American filmmaker (1892–1992)

Harold Eugene "Hal" Roach Sr. (January 14, 1892 – November 2, 1992) was an American film and television producer, director, and screenwriter, who was the founder of the namesake Hal Roach Studios.

Roach was active in the industry from the 1910s to the 1990s. He is known for producing a number of early media franchise successes, including Laurel and Hardy, Harold Lloyd, Charley Chase, and the Our Gang kids.

==Early life ==
Roach was born in Elmira, New York, to Charles Henry Roach, whose father was born in Wicklow, County Wicklow, Ireland, and Mabel Gertrude Bally, whose father John Bally hailed from Switzerland. A presentation by the American humorist Mark Twain impressed elementary-school student Roach. Hal's first job was delivering newspapers. One of the subscribers lived at Quarry Farm - Samuel Clemens, more widely known as "Mark Twain".

==Early career==
After an adventurous youth that took him to Alaska, Roach arrived in Hollywood in 1912 and began working as an extra in silent films.
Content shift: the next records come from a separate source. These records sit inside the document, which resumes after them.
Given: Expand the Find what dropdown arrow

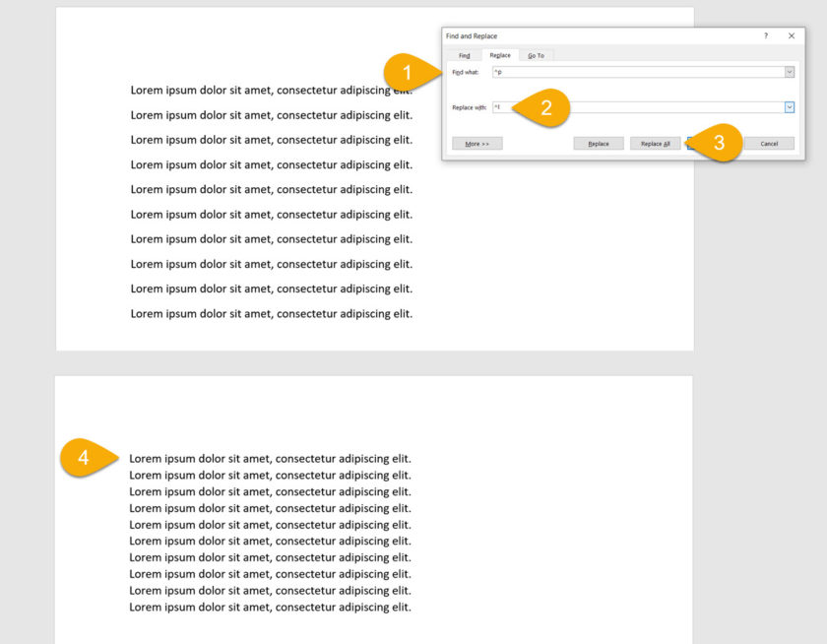Looking at the screenshot, I should click(x=789, y=72).
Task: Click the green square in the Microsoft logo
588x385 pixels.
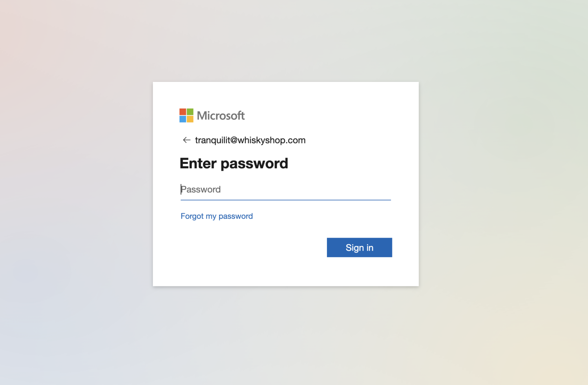Action: point(190,112)
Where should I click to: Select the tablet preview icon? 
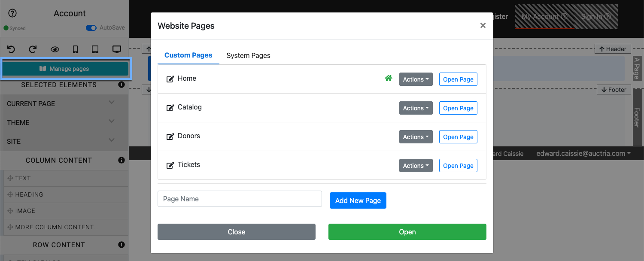(x=95, y=49)

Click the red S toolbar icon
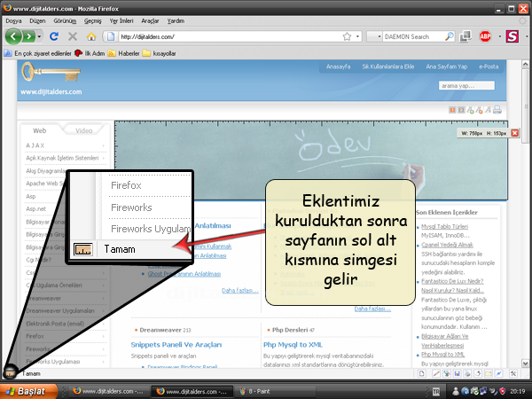(512, 37)
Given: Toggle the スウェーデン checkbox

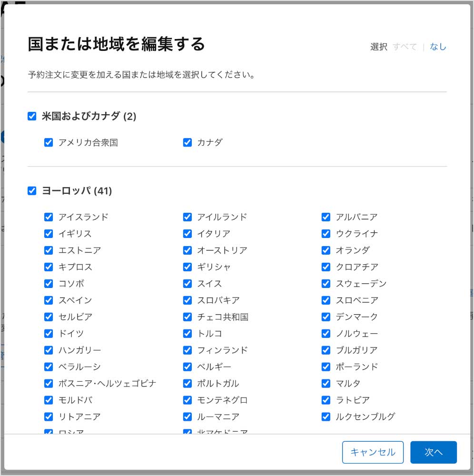Looking at the screenshot, I should [x=326, y=284].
When Hal Roach came to Southern California at the age of 20, he had reached the tail end of a four-year trek across America, which took him from his hometown of Elmira, New York to Alaska, and down the Pacific Coast. Along the way, he picked up the know-how necessary to land work as an extra in a J. Warren Kerrigan western, which was being filmed on location in the desert. It was here that he first met fellow player Harold Lloyd, the first of many talents whom Hal Roach would nurture and build a fortune on. During the filming of a roulette sequence, Roach got himself promoted to the position of technical advisor by pointing out that the ball has to travel in the opposite direction of the wheel – knowledge he had gained in San Francisco's Barbary Coast.

==Rolin Film Company==
On July 23, 1914, Roach incorporated Rolin Film Company with partners Dan Linthicum and I.H. Nance. The brand name Rolin combined the names of partners Roach and Linthicum.

In 1914, the Lewis Leonard Bradbury (November 6, 1823 – July 15, 1892) mansion, on the corner of Court Street and Hill Street, Bunker Hill, Los Angeles, California, was Roach's film studio.

In 1915 Roach inherited $3000 (about $100,000 in 2026). Now solvent, he began producing short film comedies with his friend Harold Lloyd, who portrayed a tramp character known as Willie Work, as in Willie Runs the Park.

==Pathé==
In 1915, Roach sold his production Just Nuts to Pathé Exchange, leading to a long-standing distribution arrangement.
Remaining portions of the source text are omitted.